Interesting statistic you should note. When people are asked whether they are happier with or without children most people pick happier. There is a positive correlation between picking happier and how wealthy someone is.

Interestingly, when asking people how happy they are on a scale of 1 to 10 without bringing children into the picture what you see is that people without children are always happier.

What I'm thinking is this. People are generally unhappier with children but certain things in the brain block most people from realizing it. How effective this block is depends on how unhappy you actually are. A person in poverty will be more self aware of the unhappiness brought on by their two screaming kids then the rich person. Not all people have this thing in the brain.

I suspect you rate high on psychopathy so you're able to see truth where other people's views are clouded and deluded by an endorphin rush. Like I mentioned you should also ask yourself how rich you are, but I think this is irrelevant to you given how you mentioned you derive zero energy from being with kids.


I’ll just throw out there that I didn’t care about kids, babies until after We had one. My brain definitely changed.


How was that feeling? Did you simply not care or did it take your energy away to be around them?

I've actively tried to change and engage more with kids for a few years, this dread never went away, it's not only I don't take enjoyment but it saps something out of me, it's quite strange as I don't feel that strongly against anything else considered normal in life...


I suppose it sapped energy in the way that any social effort does, but it was mostly apathy. I didn’t have any warm fuzzy feelings around babies, kids, puppies.

To say that I “softened” after my son came would be wrong as it didn’t feel like I was being emotionally “hard” before (as would be the stereotype for men). Something just changed and now I see/feel joy around young children (even if another part of my brain is saying god damn, they’re a lot of work).

Edit: All that said - try to stand on your own two feet. If you want to explore negative mindsets about kids, consider seeing a therapist. A good friend of mine made great strides sorting out his own hang ups with his childhood/his parents and is now a happy (tired) father. If you just don’t want kids - well, who gives a shit. Find a partner who doesn’t want kids.


It changed for me with my first daughter too.

Before that, crying/arguing kids (of e.g. friends) always gave me headaches and i never knew what to talk with them or how to interact.

Also when my wife told me she was pregnent, all i felt was 'Ok, now the ... starts' - i did not enjoy the news.

But in hospital, when my daughter was born and i sat in a chair holding here sleeping on my arms for the first time - it changed 180°. I constantly had a smile on my face and felt warmth and the need to protect here.

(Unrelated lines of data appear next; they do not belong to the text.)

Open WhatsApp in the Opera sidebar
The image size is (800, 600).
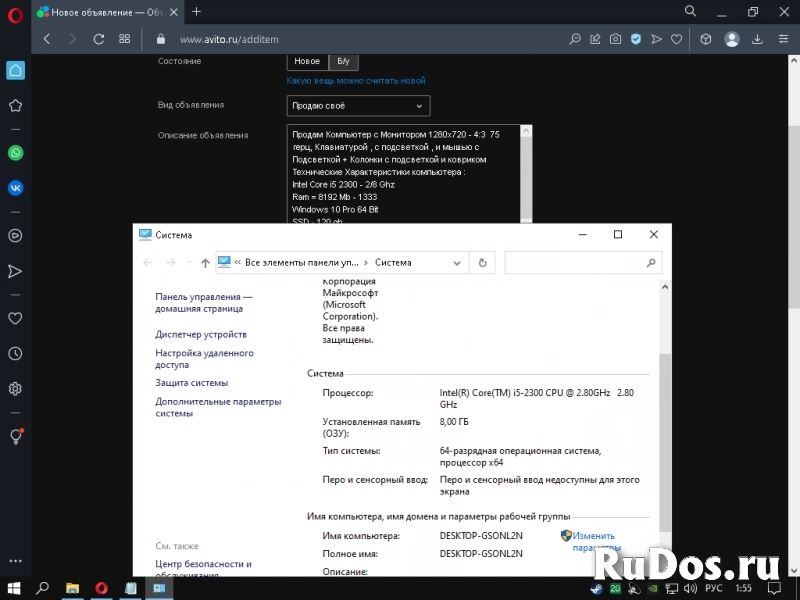[x=15, y=153]
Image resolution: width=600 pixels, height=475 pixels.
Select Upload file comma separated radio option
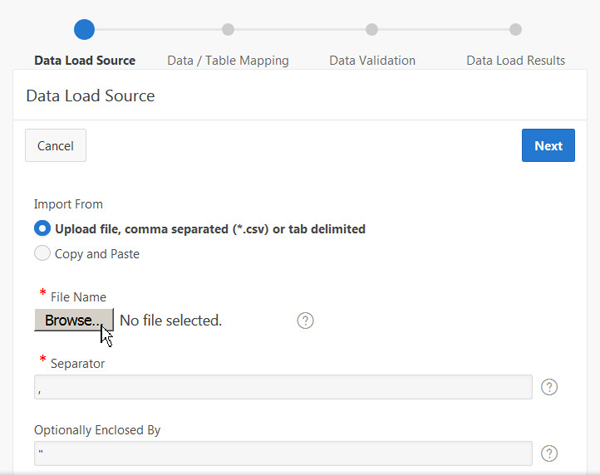click(42, 229)
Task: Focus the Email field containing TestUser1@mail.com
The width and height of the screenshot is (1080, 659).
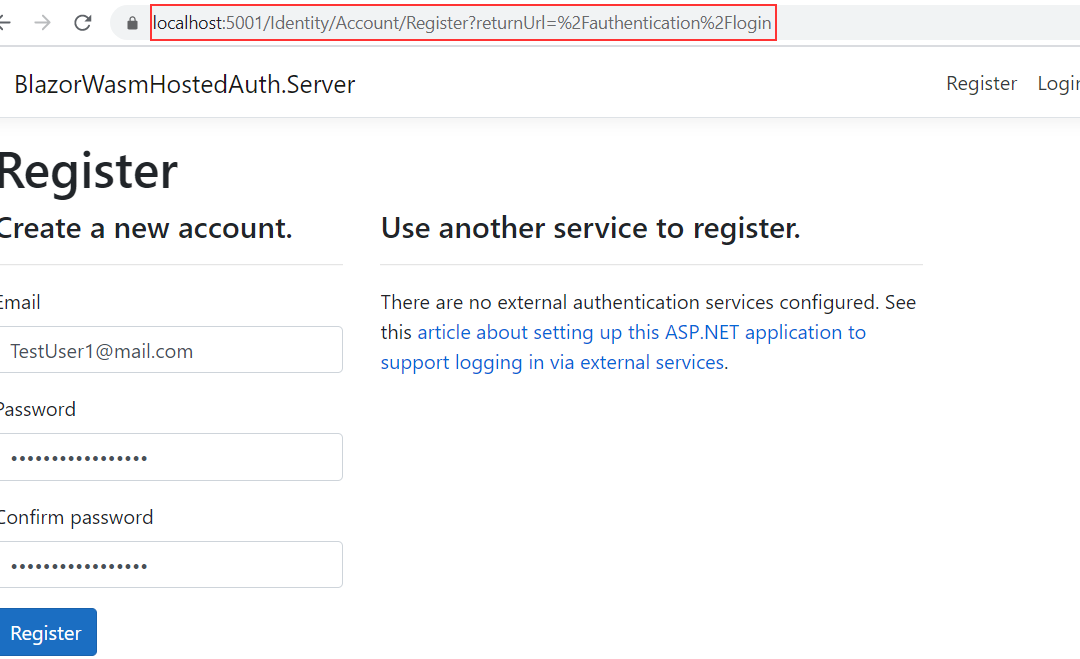Action: pos(171,350)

I also enjoy beeing around other peoples kids now and i am more open to "little jokes" to make them smile.

So it seemed to be a biological barrier for me, which i needed to be taken over by my daughter to switche to "parent-mode".

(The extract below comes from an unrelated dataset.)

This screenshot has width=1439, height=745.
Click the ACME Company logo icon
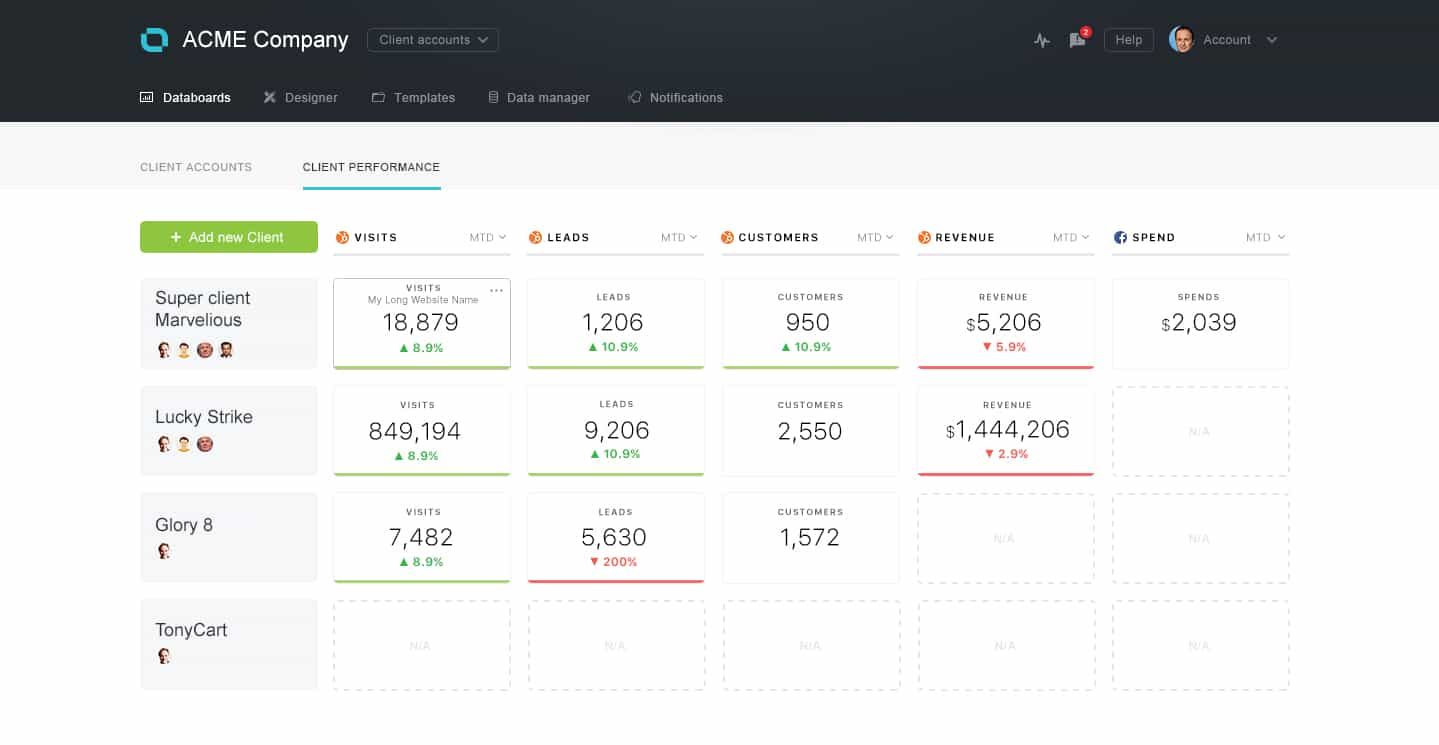pos(155,40)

It is also quite funny to see the faces of colleagues (without kids) and how they react to kids-stories. It was the same for me before i had my own.

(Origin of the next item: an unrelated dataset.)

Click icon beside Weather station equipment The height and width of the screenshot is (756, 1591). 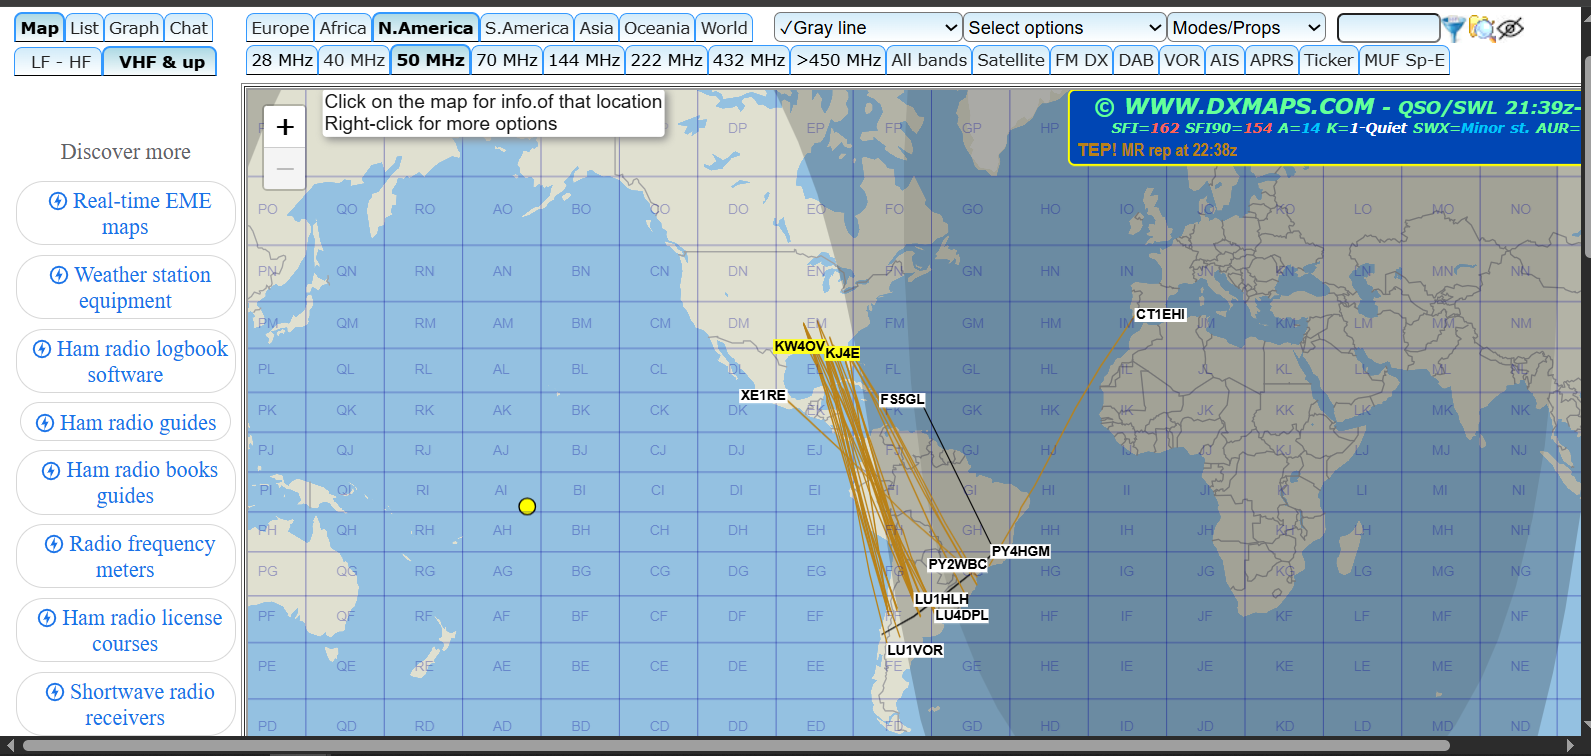click(x=60, y=275)
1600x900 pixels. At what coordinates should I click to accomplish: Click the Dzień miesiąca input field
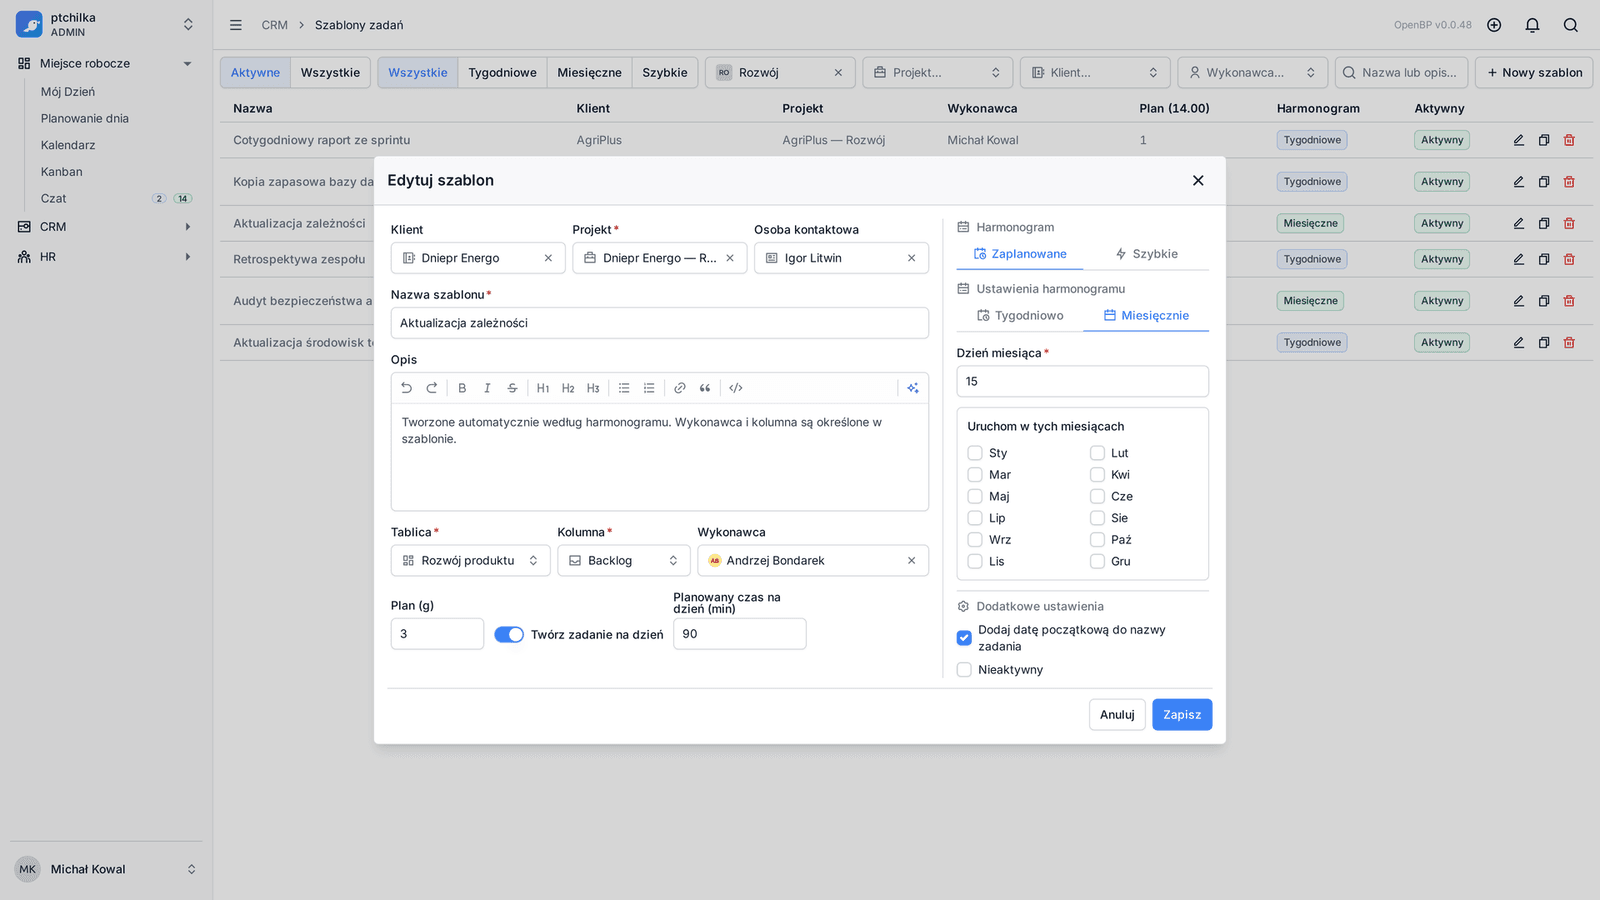(x=1083, y=381)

I'm not expected to be friendly and fun around adults I don't know -- so why is it that I'm expected to be friendly and fun around kids? They're still strangers. I dread spending time with kids I barely know in the same way I dread spending time with adults I barely know. I have friends with kids, but spending time with those kids is like spending time with those friends' parents. Yes, they're related to my friends, but they're still strangers to me.

Then I had a kid... and nothing changed about other kids. I still don't know them and I still feel awkward around them. But I do know my kid. He likes spending time with me and I like spending time with him, even though it can be boring/tiring sometimes.